Friday, May 25, 2012

You're not the only one...

Thursday, May 10, 2012

Losing a child is one of the worst things you can possibly go through and the pain you feel is, at times, all consuming. It is not something you can control. It is not something you just make go away.

I had my very first anxiety attack today. What brought it on, you ask? Other than the horrible thought that my daughter is dead and it will (more than likely) be a long time before I get to see her again in Heaven? Other than the constant reminder that I'll never get to watch her grow up, get married, have children of her own?
Nothing.
I was sitting in Logan's Roadhouse having a nice conversation with my parents about something completely unrelated. I had been somewhat antsy all afternoon when if finally came to a head and I had to excuse myself from the restaurant before I made a scene. I made it out to the truck and called my husband before I completely lost it.

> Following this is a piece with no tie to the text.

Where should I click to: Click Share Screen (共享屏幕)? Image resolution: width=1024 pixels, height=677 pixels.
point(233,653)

It wasn't pretty. I was crying uncontrollably. I could barely breathe...

Why am I telling you this? Why am I sharing something that is so personal and shows how vulnerable I am right now? It's not because I want to. In fact, I'm somewhat embarrassed by it.

I'm telling you, because I want you to know that you're not the only one.  You're not crazy. You're not alone.

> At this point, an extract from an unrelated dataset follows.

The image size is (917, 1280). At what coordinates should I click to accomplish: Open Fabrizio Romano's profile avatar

Grief is a process. Unfortunately, sometimes it can be a long one. Yes, there are wrong and harmful ways to deal with it and express it. But do not feel like, just because you've had an anxiety attack or something similar, that you're doing something wrong or that you're not "handling" it properly. It takes time. Give yourself time. Pray that God will give you the strength to make it through and the peace of knowing that He is in control. (Preaching to myself here.)

Romans 15:13
"Now the God of HOPE fill you with all joy and peace in believing, that ye may abound in HOPE, through the power of the Holy Ghost."

1 comment:

  1. Thank you for this post. I have not dealt with the grief you are dealing with, but I have/am going through something difficult and at the beginning (years ago) I had not idea grief was like this. I had a picture that a godly person would only feel peace and I was perplexed and very discouraged when what I felt was close to anguish. I didn't think they could coexsist. I am so thankful to see people being honest about grief and the fact that you can believe God to be absolutely Who He says He is and still feel such anguish in your heart. Will not even talk about the source of my pain b/c I do not by doing that want to minimize yours. I am so sorry for this very hard path you are on. It shouldn't be- and in heaven it wont' be anymore.